### [AVAILABLE DATA]
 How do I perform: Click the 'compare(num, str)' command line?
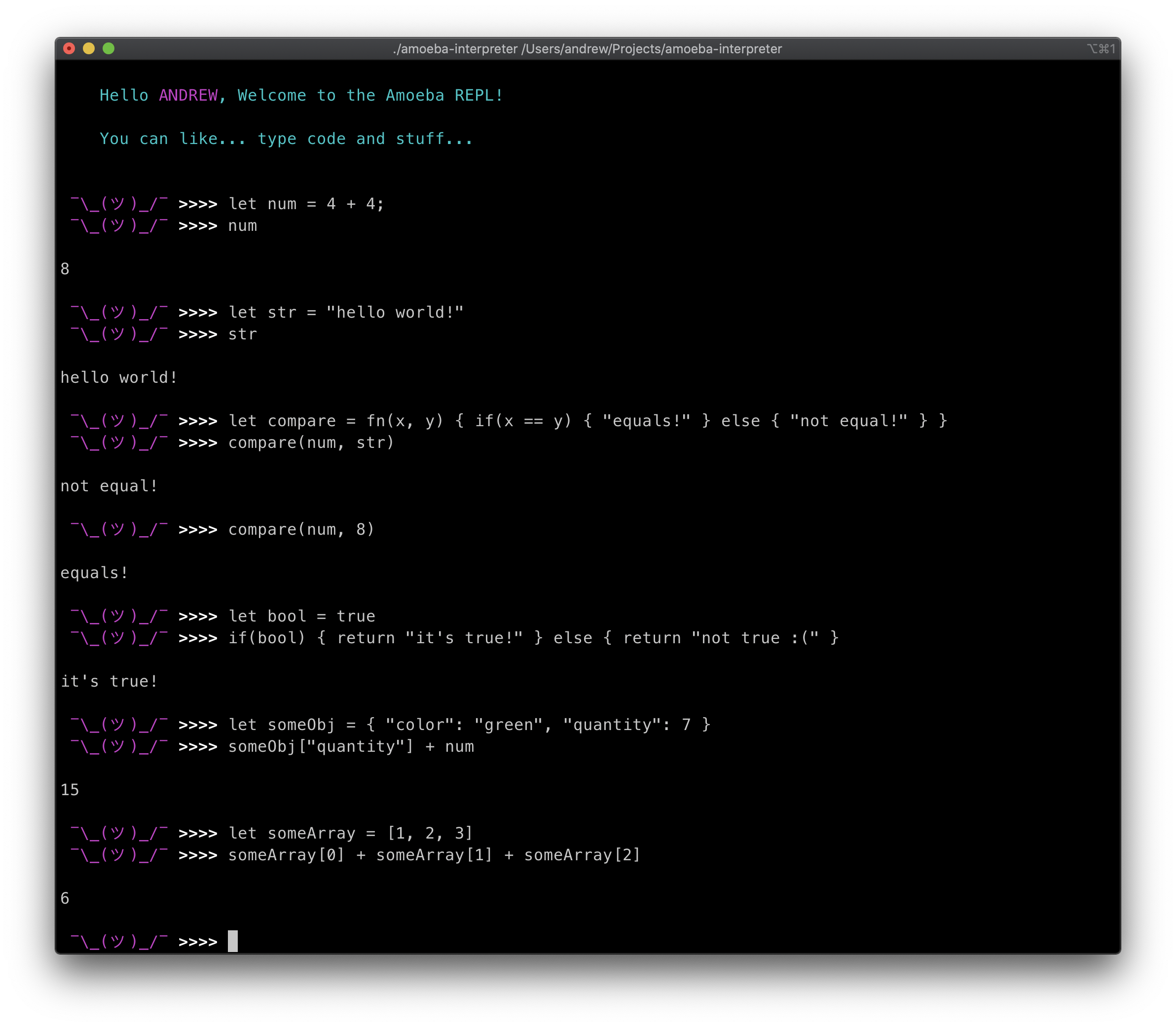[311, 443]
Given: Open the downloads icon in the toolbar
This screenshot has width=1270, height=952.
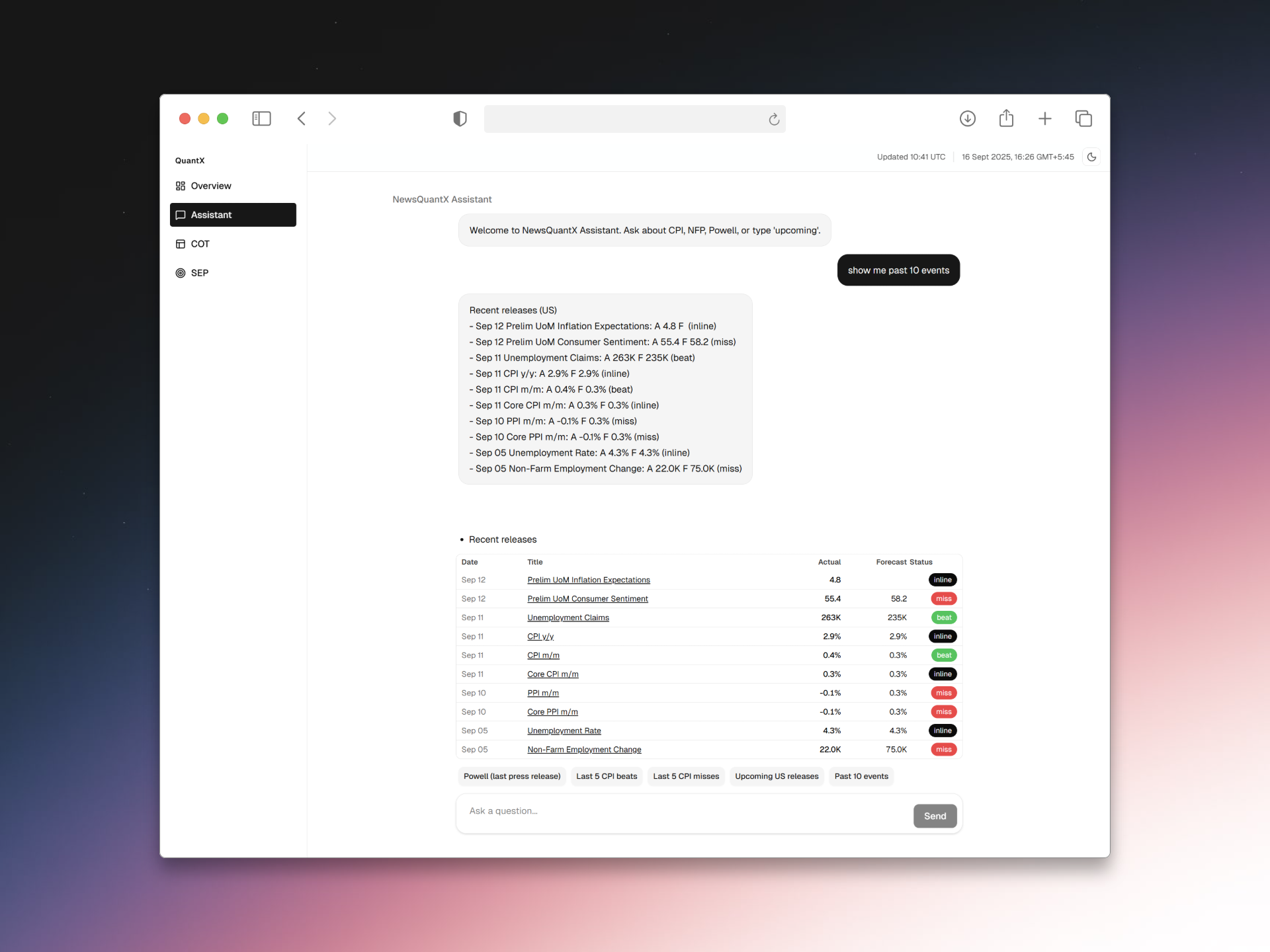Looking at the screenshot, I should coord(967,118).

### [TASK TO CARRY OUT]
An exact reproduction of the material above is needed, without its pictures.

### [ANSWER SPACE]
 How do I perform: Click the 'compare(num, str)' command line?
[311, 443]
Given: Open the downloads icon in the toolbar
This screenshot has width=1270, height=952.
Looking at the screenshot, I should coord(967,118).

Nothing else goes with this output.